▶ [What this task involves] Nothing but an exact reprint of the records is to be returned.

(Raw data begins)

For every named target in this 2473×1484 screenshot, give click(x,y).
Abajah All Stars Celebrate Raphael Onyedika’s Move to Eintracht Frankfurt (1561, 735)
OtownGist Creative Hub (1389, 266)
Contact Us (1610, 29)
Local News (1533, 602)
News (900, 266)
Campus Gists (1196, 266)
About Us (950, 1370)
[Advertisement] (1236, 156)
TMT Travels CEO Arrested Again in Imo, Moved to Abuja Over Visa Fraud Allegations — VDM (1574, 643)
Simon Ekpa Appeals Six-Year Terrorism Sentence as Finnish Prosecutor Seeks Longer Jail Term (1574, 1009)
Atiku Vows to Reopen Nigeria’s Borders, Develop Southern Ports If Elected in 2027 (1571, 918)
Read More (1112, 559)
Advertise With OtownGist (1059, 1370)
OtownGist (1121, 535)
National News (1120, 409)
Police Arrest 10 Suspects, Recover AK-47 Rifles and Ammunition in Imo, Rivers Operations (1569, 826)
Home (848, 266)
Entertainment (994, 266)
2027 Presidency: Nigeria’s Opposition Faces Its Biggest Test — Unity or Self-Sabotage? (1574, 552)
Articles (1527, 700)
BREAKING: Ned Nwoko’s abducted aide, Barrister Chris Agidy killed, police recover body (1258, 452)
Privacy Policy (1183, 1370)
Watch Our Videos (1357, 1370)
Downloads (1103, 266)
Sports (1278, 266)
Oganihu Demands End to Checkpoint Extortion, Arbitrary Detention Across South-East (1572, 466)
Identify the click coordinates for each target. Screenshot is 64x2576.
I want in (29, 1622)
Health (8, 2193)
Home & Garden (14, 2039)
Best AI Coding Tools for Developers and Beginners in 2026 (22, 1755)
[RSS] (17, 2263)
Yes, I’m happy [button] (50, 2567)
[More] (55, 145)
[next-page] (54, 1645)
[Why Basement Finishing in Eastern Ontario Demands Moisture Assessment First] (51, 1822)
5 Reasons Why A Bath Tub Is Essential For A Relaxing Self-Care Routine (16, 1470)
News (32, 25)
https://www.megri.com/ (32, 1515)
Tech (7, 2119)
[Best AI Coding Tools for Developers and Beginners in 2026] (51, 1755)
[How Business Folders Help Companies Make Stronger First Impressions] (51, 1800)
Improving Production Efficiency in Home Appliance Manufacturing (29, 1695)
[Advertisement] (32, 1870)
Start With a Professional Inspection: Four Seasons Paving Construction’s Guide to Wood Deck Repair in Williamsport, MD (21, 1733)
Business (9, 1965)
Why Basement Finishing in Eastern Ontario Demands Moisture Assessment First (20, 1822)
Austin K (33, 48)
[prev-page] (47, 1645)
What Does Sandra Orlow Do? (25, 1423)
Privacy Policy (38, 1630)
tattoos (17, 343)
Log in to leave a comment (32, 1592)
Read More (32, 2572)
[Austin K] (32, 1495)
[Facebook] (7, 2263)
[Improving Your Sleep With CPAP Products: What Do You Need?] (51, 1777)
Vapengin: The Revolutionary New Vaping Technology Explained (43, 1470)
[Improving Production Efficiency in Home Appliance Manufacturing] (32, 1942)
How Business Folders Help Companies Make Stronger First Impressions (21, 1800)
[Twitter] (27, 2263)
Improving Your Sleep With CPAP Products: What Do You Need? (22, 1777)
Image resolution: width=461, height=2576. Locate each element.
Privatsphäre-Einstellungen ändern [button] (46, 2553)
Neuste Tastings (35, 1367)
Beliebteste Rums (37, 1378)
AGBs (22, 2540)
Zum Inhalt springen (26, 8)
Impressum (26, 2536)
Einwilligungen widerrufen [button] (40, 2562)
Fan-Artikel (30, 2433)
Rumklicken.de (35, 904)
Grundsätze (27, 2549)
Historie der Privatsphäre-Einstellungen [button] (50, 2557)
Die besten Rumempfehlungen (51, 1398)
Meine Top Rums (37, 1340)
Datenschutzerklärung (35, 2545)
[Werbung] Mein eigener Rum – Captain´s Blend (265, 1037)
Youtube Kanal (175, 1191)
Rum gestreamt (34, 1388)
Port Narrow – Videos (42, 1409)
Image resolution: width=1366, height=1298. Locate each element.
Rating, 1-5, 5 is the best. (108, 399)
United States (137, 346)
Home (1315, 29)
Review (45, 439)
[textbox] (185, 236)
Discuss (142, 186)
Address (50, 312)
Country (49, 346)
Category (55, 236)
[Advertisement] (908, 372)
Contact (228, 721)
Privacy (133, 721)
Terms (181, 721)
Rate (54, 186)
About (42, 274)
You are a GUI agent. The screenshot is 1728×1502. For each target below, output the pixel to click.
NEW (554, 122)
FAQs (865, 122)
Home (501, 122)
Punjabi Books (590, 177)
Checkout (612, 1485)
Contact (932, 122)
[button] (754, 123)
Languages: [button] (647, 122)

(Raw data ends)

▶ [Result]
For every named target in this 2473×1484 screenshot, give click(x,y).
Abajah All Stars Celebrate Raphael Onyedika’s Move to Eintracht Frankfurt (1561, 735)
OtownGist Creative Hub (1389, 266)
Contact Us (1610, 29)
Local News (1533, 602)
News (900, 266)
Campus Gists (1196, 266)
About Us (950, 1370)
[Advertisement] (1236, 156)
TMT Travels CEO Arrested Again in Imo, Moved to Abuja Over Visa Fraud Allegations — VDM (1574, 643)
Simon Ekpa Appeals Six-Year Terrorism Sentence as Finnish Prosecutor Seeks Longer Jail Term (1574, 1009)
Atiku Vows to Reopen Nigeria’s Borders, Develop Southern Ports If Elected in 2027 (1571, 918)
Read More (1112, 559)
Advertise With OtownGist (1059, 1370)
OtownGist (1121, 535)
National News (1120, 409)
Police Arrest 10 Suspects, Recover AK-47 Rifles and Ammunition in Imo, Rivers Operations (1569, 826)
Home (848, 266)
Entertainment (994, 266)
2027 Presidency: Nigeria’s Opposition Faces Its Biggest Test — Unity or Self-Sabotage? (1574, 552)
Articles (1527, 700)
BREAKING: Ned Nwoko’s abducted aide, Barrister Chris Agidy killed, police recover body (1258, 452)
Privacy Policy (1183, 1370)
Watch Our Videos (1357, 1370)
Downloads (1103, 266)
Sports (1278, 266)
Oganihu Demands End to Checkpoint Extortion, Arbitrary Detention Across South-East (1572, 466)
Identify the click coordinates for each target. Screenshot is 64x2576.
I want in (29, 1622)
Health (8, 2193)
Home & Garden (14, 2039)
Best AI Coding Tools for Developers and Beginners in 2026 (22, 1755)
[RSS] (17, 2263)
Yes, I’m happy [button] (50, 2567)
[More] (55, 145)
[next-page] (54, 1645)
[Why Basement Finishing in Eastern Ontario Demands Moisture Assessment First] (51, 1822)
5 Reasons Why A Bath Tub Is Essential For A Relaxing Self-Care Routine (16, 1470)
News (32, 25)
https://www.megri.com/ (32, 1515)
Tech (7, 2119)
[Best AI Coding Tools for Developers and Beginners in 2026] (51, 1755)
[How Business Folders Help Companies Make Stronger First Impressions] (51, 1800)
Improving Production Efficiency in Home Appliance Manufacturing (29, 1695)
[Advertisement] (32, 1870)
Start With a Professional Inspection: Four Seasons Paving Construction’s Guide to Wood Deck Repair in Williamsport, MD (21, 1733)
Business (9, 1965)
Why Basement Finishing in Eastern Ontario Demands Moisture Assessment First (20, 1822)
Austin K (33, 48)
[prev-page] (47, 1645)
What Does Sandra Orlow Do? (25, 1423)
Privacy Policy (38, 1630)
tattoos (17, 343)
Log in to leave a comment (32, 1592)
Read More (32, 2572)
[Austin K] (32, 1495)
[Facebook] (7, 2263)
[Improving Your Sleep With CPAP Products: What Do You Need?] (51, 1777)
Vapengin: The Revolutionary New Vaping Technology Explained (43, 1470)
[Improving Production Efficiency in Home Appliance Manufacturing] (32, 1942)
How Business Folders Help Companies Make Stronger First Impressions (21, 1800)
[Twitter] (27, 2263)
Improving Your Sleep With CPAP Products: What Do You Need? (22, 1777)
Image resolution: width=461, height=2576. Locate each element.
Privatsphäre-Einstellungen ändern [button] (46, 2553)
Neuste Tastings (35, 1367)
Beliebteste Rums (37, 1378)
AGBs (22, 2540)
Zum Inhalt springen (26, 8)
Impressum (26, 2536)
Einwilligungen widerrufen [button] (40, 2562)
Fan-Artikel (30, 2433)
Rumklicken.de (35, 904)
Grundsätze (27, 2549)
Historie der Privatsphäre-Einstellungen [button] (50, 2557)
Die besten Rumempfehlungen (51, 1398)
Meine Top Rums (37, 1340)
Datenschutzerklärung (35, 2545)
[Werbung] Mein eigener Rum – Captain´s Blend (265, 1037)
Youtube Kanal (175, 1191)
Rum gestreamt (34, 1388)
Port Narrow – Videos (42, 1409)
Image resolution: width=1366, height=1298. Locate each element.
Rating, 1-5, 5 is the best. (108, 399)
United States (137, 346)
Home (1315, 29)
Review (45, 439)
[textbox] (185, 236)
Discuss (142, 186)
Address (50, 312)
Country (49, 346)
Category (55, 236)
[Advertisement] (908, 372)
Contact (228, 721)
Privacy (133, 721)
Terms (181, 721)
Rate (54, 186)
About (42, 274)
You are a GUI agent. The screenshot is 1728×1502. For each target below, output the pixel to click.
NEW (554, 122)
FAQs (865, 122)
Home (501, 122)
Punjabi Books (590, 177)
Checkout (612, 1485)
Contact (932, 122)
[button] (754, 123)
Languages: [button] (647, 122)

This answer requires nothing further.